Hmm. Imagine a web server where we use a combination of PHP and say for example nodeJS. In nodeJS land when we get the modification time of a file it includes the milliseconds. In PHP it does not. Now lets say that for any large files (many Gigabytes) which we allow the user to download we have and maintain corresponding file containing the pre-calculated MD5 checksum of the entire file. We store this checksum in a file with the same name as the original file but prepended also with the size and modification time of the file.

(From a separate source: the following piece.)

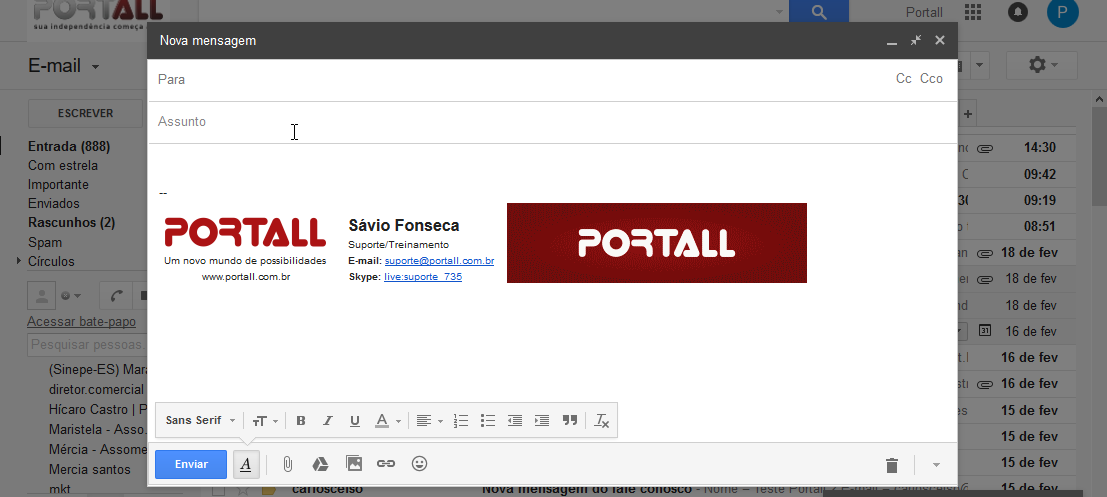This screenshot has width=1107, height=497.
Task: Remove formatting from selected text
Action: (602, 421)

INCLUDING THE MILLISECONDS! (with all of that being done by node)

Example: GEBCO_2019.nc (11723617646 bytes) and GEBCO_2019.nc.11723617646-2019-10-31T15-03-06.687Z.md5

Now on the downloads page we decide to display the MD5 checksum This is using PHP code

OH NO!!!

We call filemtime but alas we can't get the milliseconds so we can't work out the name of the Md5 file.

WE COULD CHANGE THE NODE CODE to ignore the millisecond part.

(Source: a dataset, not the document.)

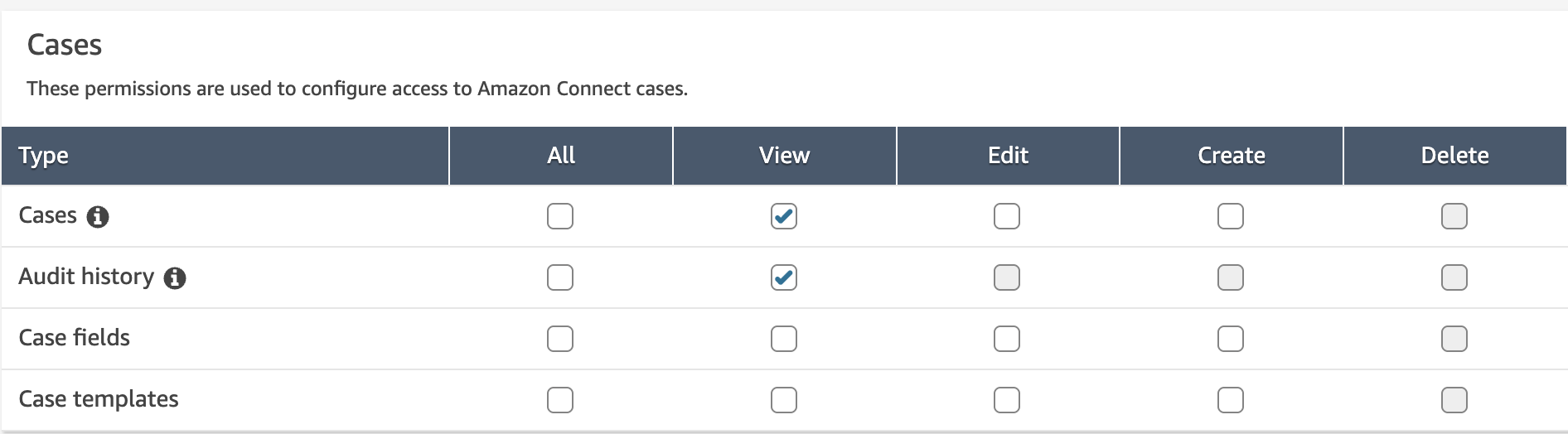Click the Type column header
This screenshot has width=1568, height=434.
(x=44, y=156)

Its like the deficiency in PHP here is causing us to choose a lower common denominator than we should have to.

It's also exceptionally HORRIBLE to have to resort to running an external program just to get the file modification time. If you had to do this 50 or 60 times for a single page load I expect it would slow things down just a bit!!!

Now the accuracy of file mod time is of course system dependent. PHP should directly provide us with a way to get this time and it's a serious deficiency if it cannot.